カサブランカ、本当はアフタヌーンティーの席には向いていないお花です。ご存知の通り、香りがきついからです。ただ今回はアレンジしたのが前日で、ほとんどのカサブランカが蕾みだった為、あえてフラワーアレンジメントに使用しました。ユリの女王と言われるカサブランカ、凛としたその姿がセンターボールにアレンジした瞬間、テーブルの雰囲気がキュッと引き締まります。

当日、ブルーラインのメトロが少し遅れた事から、ご主人の送り迎えでいらっしゃった方との到着時間に差が出た為、到着された方から順にストロベリーレモネードのクラブソーダ割りをフォーマルリビングルームでお出しし、色々とお話をしながら全員の到着を待ちました。

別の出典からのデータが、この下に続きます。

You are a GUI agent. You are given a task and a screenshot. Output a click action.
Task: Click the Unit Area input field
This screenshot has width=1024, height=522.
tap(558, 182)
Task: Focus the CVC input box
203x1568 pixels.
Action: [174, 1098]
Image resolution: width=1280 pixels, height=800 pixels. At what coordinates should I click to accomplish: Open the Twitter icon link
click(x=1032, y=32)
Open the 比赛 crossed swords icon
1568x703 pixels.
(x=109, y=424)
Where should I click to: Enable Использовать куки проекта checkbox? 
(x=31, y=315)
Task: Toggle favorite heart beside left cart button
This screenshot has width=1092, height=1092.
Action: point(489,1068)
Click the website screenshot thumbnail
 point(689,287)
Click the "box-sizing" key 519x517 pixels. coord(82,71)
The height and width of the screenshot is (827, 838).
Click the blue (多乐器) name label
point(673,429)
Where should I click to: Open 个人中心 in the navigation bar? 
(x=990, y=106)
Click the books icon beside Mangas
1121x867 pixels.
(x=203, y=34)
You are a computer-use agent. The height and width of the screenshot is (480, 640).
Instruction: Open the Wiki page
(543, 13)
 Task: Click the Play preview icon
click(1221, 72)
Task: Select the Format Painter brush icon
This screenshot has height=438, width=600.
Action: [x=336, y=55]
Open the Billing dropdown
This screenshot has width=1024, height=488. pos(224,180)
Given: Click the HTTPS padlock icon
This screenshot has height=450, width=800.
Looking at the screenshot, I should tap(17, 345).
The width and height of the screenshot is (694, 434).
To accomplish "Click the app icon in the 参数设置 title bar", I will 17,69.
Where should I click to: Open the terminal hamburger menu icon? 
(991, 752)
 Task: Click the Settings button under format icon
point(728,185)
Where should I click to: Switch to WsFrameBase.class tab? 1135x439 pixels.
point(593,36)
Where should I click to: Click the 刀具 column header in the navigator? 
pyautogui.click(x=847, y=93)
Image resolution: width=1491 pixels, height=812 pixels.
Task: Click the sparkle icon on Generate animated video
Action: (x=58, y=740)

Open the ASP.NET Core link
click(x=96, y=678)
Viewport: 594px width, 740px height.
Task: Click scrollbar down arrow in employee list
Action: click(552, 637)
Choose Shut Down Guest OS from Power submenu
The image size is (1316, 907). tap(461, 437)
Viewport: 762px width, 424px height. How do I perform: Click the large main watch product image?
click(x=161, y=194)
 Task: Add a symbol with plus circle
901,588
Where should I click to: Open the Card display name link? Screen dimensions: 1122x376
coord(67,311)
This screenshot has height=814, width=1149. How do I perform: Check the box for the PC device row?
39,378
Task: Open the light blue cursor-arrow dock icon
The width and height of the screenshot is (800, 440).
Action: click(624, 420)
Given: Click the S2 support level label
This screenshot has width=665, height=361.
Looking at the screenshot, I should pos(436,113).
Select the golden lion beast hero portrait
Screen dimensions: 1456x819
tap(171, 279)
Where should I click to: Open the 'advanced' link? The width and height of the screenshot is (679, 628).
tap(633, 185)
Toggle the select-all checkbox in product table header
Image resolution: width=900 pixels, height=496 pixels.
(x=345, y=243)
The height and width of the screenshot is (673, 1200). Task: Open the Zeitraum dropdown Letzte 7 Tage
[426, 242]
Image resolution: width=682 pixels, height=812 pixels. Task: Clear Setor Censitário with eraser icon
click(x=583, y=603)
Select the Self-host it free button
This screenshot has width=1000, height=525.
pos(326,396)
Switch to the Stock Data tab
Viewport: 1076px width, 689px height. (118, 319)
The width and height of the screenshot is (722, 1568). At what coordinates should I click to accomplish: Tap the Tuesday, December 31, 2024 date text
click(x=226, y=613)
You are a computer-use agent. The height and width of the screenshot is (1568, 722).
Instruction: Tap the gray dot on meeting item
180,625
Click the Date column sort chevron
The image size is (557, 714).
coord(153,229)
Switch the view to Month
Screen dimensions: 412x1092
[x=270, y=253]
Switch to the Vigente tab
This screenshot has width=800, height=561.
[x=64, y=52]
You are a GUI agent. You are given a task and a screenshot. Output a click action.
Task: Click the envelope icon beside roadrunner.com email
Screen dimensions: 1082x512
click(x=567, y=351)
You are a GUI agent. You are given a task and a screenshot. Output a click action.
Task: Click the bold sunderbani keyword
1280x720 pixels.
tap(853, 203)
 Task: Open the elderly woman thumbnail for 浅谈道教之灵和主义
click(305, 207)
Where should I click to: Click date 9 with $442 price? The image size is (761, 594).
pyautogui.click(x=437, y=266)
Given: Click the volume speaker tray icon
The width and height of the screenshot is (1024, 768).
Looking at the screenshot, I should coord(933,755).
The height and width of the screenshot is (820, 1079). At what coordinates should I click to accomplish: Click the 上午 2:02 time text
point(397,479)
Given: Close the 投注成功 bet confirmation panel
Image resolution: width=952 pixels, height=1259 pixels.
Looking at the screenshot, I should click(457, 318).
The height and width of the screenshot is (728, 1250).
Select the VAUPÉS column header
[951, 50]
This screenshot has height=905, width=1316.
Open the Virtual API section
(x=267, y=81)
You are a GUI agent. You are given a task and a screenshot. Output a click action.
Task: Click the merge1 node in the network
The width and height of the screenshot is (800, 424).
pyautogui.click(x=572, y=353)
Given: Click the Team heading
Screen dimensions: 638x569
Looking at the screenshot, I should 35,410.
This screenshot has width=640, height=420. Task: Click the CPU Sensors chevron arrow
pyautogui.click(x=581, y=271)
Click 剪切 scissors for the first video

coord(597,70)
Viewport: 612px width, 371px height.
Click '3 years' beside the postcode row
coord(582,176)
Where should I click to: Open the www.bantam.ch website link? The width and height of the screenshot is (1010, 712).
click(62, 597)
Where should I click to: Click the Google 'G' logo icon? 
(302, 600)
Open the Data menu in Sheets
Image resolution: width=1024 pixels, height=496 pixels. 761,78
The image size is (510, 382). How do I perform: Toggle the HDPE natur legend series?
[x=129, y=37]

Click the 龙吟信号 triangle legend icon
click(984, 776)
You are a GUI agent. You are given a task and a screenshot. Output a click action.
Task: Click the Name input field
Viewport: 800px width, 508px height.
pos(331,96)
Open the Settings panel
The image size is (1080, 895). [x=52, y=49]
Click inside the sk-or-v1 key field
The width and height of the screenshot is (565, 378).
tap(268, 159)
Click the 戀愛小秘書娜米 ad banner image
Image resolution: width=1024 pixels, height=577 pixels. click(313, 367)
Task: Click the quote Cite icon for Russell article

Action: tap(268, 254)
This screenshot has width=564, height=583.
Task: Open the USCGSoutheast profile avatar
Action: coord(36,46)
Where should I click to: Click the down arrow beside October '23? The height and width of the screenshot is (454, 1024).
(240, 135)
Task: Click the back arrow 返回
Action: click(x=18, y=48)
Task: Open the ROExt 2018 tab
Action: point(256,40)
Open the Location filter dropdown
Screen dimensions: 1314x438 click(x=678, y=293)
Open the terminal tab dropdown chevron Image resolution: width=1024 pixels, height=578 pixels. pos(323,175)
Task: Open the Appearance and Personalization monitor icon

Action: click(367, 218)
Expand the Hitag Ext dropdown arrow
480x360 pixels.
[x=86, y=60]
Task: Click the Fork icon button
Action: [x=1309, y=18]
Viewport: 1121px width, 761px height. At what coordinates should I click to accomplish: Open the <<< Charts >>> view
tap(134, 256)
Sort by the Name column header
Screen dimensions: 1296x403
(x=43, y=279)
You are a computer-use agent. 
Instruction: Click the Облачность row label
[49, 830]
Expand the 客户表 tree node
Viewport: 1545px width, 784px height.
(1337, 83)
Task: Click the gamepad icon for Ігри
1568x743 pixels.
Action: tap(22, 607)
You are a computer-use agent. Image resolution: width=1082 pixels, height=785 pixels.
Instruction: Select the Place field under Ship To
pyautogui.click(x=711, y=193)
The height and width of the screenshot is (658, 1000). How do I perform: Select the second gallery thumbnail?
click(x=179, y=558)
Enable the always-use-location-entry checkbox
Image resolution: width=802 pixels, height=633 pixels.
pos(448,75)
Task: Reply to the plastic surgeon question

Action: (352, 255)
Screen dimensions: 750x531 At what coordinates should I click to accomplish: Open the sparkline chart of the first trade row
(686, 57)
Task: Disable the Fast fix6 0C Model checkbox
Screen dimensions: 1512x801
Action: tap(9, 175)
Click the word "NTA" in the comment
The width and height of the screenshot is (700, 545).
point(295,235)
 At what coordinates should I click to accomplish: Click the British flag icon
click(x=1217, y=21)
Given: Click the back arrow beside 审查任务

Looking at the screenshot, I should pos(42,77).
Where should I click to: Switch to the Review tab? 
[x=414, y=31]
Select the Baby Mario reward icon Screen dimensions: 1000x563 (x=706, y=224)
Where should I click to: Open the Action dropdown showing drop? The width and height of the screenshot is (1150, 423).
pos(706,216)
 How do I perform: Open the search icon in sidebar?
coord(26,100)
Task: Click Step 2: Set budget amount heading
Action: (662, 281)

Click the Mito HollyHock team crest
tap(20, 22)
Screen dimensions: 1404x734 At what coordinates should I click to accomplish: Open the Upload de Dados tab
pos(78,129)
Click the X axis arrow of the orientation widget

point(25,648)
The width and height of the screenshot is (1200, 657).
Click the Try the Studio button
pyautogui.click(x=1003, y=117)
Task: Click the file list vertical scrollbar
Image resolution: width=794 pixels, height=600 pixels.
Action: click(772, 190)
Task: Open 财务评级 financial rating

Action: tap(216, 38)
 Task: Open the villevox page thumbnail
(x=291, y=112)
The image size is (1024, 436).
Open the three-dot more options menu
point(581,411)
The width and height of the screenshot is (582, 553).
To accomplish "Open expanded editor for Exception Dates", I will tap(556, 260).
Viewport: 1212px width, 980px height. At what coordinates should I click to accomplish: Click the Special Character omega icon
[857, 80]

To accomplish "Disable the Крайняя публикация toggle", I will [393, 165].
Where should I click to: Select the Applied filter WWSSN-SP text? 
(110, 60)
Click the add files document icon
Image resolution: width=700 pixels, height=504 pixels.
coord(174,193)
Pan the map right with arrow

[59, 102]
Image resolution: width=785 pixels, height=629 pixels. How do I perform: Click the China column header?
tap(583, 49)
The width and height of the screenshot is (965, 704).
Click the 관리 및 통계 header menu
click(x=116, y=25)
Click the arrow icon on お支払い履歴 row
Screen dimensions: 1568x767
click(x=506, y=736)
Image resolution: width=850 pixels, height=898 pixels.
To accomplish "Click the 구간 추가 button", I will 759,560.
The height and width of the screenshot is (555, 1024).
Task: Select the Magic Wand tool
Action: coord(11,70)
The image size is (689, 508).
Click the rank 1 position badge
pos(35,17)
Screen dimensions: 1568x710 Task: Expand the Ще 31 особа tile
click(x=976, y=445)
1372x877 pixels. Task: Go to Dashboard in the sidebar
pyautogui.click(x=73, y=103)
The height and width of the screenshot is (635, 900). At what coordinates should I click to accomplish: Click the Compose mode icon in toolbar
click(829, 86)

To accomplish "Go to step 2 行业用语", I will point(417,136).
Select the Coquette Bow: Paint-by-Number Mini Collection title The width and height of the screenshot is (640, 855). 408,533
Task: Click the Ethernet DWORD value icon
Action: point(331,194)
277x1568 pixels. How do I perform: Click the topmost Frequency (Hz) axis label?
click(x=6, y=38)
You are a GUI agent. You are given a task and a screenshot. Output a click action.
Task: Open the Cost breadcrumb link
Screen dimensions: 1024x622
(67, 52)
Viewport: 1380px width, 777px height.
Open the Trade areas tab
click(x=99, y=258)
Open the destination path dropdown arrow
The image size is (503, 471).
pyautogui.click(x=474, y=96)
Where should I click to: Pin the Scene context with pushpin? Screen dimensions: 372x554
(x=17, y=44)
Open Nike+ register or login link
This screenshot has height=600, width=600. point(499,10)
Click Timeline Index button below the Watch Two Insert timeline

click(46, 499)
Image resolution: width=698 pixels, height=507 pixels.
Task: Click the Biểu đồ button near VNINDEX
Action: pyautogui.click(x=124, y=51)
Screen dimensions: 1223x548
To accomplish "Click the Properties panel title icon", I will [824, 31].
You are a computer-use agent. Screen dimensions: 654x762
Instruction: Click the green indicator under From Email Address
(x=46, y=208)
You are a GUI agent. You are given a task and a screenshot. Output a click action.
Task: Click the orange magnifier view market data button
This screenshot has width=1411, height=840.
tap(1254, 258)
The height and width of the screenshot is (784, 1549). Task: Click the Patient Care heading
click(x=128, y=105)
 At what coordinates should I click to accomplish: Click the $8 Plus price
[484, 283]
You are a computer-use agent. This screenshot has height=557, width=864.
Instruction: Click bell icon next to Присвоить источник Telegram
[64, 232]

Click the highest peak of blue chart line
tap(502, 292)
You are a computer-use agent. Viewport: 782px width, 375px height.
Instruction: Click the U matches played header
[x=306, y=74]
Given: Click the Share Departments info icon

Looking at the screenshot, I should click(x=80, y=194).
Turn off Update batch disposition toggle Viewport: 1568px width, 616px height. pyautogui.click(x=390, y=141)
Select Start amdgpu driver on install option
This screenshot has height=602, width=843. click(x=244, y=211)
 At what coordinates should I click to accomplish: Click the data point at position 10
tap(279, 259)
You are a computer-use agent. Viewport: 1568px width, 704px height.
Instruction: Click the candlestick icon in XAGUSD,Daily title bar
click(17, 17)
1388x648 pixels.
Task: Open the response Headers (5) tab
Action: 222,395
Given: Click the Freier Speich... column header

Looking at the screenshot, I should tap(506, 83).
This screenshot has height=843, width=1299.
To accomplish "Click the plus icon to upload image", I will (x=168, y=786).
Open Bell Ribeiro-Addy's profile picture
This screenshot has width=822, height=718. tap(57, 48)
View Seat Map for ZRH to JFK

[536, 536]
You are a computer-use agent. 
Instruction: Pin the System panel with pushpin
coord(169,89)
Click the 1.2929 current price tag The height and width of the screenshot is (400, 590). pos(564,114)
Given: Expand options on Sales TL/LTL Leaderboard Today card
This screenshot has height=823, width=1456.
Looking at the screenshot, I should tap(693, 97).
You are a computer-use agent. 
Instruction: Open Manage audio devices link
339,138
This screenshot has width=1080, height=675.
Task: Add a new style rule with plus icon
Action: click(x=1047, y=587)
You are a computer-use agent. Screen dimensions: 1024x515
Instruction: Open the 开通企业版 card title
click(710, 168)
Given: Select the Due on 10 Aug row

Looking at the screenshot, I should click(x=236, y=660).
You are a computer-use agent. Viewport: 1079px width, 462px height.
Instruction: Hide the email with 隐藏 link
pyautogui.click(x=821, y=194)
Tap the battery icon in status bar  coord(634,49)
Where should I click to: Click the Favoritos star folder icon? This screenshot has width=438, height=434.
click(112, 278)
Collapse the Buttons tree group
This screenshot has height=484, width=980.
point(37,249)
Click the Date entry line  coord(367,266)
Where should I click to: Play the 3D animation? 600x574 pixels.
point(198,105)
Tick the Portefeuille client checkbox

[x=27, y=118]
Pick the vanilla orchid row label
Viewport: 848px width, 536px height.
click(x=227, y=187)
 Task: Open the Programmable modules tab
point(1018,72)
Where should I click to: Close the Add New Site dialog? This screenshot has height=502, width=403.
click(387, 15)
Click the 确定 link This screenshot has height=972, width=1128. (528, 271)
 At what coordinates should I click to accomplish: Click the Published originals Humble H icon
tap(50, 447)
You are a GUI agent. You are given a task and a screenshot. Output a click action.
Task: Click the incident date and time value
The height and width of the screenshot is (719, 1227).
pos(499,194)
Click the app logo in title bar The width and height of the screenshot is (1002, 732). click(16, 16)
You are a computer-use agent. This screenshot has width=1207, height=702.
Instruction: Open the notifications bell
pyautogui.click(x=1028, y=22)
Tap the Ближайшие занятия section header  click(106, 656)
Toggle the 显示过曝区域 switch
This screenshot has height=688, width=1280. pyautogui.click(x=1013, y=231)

その後ラウンドテーブルに移り、英語の配布資料と日本語のパワーポイントのプレゼンを使って紅茶の基礎知識や歴史(ヴィクトリア時代の女性の服装に関する秘話など)の講義後、世界三大銘茶のテイスティングを行いました。用意した紅茶は、ダージリンのファーストフラッシュとセカンドフラッシュ、ウヴァ、キーマンです。すべてオーガニック、ダージリンについてはFTGFOP1の紅茶を用意しました。

今回は、プロが使用しているテイスティングカップを使わずに、Aynsleyのミニチュアティーカップ&ソーサー、ティーポットを使用しました。プロのようにスプーンを使ってズズッとするのも楽しいですが、今回はビギナーコース第一回目という事もあり、皆さんズズッとするのは恥ずかしいかなというのもあって、小さいながらも非常に優秀なミニチュアティーカップ&ソーサーで飲む姿も美しく!?試飲して頂きました。

テイスティング後は、フォーマルダイニングルームに移り、お楽しみのアフタヌーンティーの時間。ランチも兼ねていたのでティーサンドイッチの他にも、クラブケーキやシュリンプディップなども添えました。笑いが絶えず始終和やかに進み、お一人の奥様の携帯が鳴るまで時間が発つのも忘れて、皆さんとおしゃべりに花を咲かせてしまいました!

お帰りの際には、皆さんにピーチコブラーのレシピと、ご自宅へ帰られてからご主人と一緒にテイスティングを楽しんで頂ける様、上記4種類の紅茶をお持ち帰り頂きました。

参加者の皆様、週末の貴重な家族団らんの時間を調節し当レッスンにお越し頂きました事、改めてお礼を申し上げます。

セッション2では、お一人お一人Aynsleyのティーポットを使ってゴールデンルールに則った紅茶の淹れ方を実習して頂きます。ティータイムのお菓子は、10月ならではのパンプキンパイをご用意いたしますね。